今日の私は余所行きの格好に髪も纏め、ネックレスを付けている。
一度会社から帰って着替える時間はないのでこの格好で会社に行ったが、梨香に随分からかわれたものだ。
……私だけ気合を入れて、彼がまさに休日のお父さん然とした普通の格好だったらどうしよう。
そんな不安を抱きながら待っていると、近づいてくる子連れの姿。
アラス・ラムス「まま!」
真奥「よ。待たせたか」
ワンピース姿のアラス・ラムスと、……いつかの千穂ちゃんとのデートのときのように、めかしこんだ貞夫だった。

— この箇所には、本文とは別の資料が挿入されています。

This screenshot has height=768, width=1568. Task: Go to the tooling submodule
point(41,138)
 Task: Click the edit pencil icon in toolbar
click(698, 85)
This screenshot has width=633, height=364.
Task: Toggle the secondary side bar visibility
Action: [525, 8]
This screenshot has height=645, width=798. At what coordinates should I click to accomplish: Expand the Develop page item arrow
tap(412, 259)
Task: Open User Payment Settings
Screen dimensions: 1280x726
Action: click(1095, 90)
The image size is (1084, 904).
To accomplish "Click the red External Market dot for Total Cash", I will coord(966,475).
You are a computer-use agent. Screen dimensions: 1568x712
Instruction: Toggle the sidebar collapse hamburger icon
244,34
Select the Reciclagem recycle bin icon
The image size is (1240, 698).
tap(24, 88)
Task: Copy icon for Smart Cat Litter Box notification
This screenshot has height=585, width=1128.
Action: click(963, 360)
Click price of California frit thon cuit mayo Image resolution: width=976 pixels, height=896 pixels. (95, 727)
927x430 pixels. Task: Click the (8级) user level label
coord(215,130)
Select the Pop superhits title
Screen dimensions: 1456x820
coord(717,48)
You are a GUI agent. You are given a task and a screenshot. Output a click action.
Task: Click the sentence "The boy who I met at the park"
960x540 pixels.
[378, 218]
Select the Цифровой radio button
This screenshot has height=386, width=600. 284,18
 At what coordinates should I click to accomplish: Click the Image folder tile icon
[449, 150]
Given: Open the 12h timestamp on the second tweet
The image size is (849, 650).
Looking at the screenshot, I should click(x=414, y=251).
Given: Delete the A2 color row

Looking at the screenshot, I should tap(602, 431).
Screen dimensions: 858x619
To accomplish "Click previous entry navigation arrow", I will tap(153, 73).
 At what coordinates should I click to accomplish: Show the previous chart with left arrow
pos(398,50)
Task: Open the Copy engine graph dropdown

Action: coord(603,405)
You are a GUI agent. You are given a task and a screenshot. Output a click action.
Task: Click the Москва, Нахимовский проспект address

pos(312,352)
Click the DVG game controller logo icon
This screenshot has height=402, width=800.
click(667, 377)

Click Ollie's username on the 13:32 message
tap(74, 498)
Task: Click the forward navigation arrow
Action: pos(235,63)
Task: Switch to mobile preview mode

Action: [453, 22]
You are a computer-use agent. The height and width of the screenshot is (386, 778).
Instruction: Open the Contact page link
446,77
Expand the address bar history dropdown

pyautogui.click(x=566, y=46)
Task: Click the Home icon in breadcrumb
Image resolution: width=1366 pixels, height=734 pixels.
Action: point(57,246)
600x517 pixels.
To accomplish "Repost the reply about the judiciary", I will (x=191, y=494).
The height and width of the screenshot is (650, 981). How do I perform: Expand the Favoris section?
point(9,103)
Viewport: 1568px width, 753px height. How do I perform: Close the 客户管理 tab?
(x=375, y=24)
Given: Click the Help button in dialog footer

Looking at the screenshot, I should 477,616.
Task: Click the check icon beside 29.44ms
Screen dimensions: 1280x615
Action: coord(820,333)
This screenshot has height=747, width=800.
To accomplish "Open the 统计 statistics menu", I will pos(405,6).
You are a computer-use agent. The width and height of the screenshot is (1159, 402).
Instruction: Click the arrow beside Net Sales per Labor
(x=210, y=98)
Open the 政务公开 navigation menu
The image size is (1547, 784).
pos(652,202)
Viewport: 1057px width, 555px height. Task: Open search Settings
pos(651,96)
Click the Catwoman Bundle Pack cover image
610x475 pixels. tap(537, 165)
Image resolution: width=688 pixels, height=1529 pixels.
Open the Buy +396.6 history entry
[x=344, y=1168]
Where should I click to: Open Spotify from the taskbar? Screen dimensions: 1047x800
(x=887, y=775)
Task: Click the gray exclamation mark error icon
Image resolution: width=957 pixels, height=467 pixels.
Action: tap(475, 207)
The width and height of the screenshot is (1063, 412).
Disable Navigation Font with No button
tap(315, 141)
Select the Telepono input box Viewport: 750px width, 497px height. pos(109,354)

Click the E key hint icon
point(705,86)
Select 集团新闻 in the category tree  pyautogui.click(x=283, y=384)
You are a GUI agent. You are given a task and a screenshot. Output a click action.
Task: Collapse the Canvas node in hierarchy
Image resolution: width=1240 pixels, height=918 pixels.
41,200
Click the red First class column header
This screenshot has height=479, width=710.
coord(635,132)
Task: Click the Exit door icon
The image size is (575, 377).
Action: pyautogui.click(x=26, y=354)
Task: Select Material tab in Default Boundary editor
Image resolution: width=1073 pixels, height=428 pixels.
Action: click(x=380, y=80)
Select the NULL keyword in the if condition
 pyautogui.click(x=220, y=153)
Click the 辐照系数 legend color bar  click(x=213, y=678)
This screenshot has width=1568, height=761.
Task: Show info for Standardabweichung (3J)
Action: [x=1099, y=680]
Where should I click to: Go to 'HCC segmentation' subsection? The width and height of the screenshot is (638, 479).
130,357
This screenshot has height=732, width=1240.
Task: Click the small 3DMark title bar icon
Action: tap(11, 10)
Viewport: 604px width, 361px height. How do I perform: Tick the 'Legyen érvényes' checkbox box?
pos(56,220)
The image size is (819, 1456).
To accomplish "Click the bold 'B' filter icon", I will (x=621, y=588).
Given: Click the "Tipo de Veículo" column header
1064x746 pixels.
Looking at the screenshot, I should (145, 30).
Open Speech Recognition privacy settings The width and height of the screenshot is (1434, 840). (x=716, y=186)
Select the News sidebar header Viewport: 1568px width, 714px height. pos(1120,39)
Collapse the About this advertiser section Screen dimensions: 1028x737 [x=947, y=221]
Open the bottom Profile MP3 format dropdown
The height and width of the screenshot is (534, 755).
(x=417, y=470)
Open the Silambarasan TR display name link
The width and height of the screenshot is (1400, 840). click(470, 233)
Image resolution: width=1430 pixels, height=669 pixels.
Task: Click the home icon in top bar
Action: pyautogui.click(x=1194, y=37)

恵美「元気だった、アラス・ラムス? ……そんな服、持ってたんだ?」
貞夫に言うと、彼は自慢げに応えた。
真奥「買った。芦屋は少し渋ったがな。デートに全身ユニシロは駄目だって前に言ったのはあいつだ」
その返答に、胸が熱くなるのを感じた。
恵美「デートだって、思ってくれたんだ?」
真奥「まあ、そりゃな」
アラス・ラムス「まま、あたしも! あたしもでぇと!」
意味も分かっていないだろう言葉を繰り返すアラス・ラムスの手を握る。
恵美「うん、そうね。それじゃあ、三人でデートしましょうか」
アラス・ラムス「うん!」
彼女のもう片方の手を貞夫が握った。
アラス・ラムスがご機嫌そうに満面の笑みを浮かべる。
釣られるように私達も笑いながら、三人で歩き出した。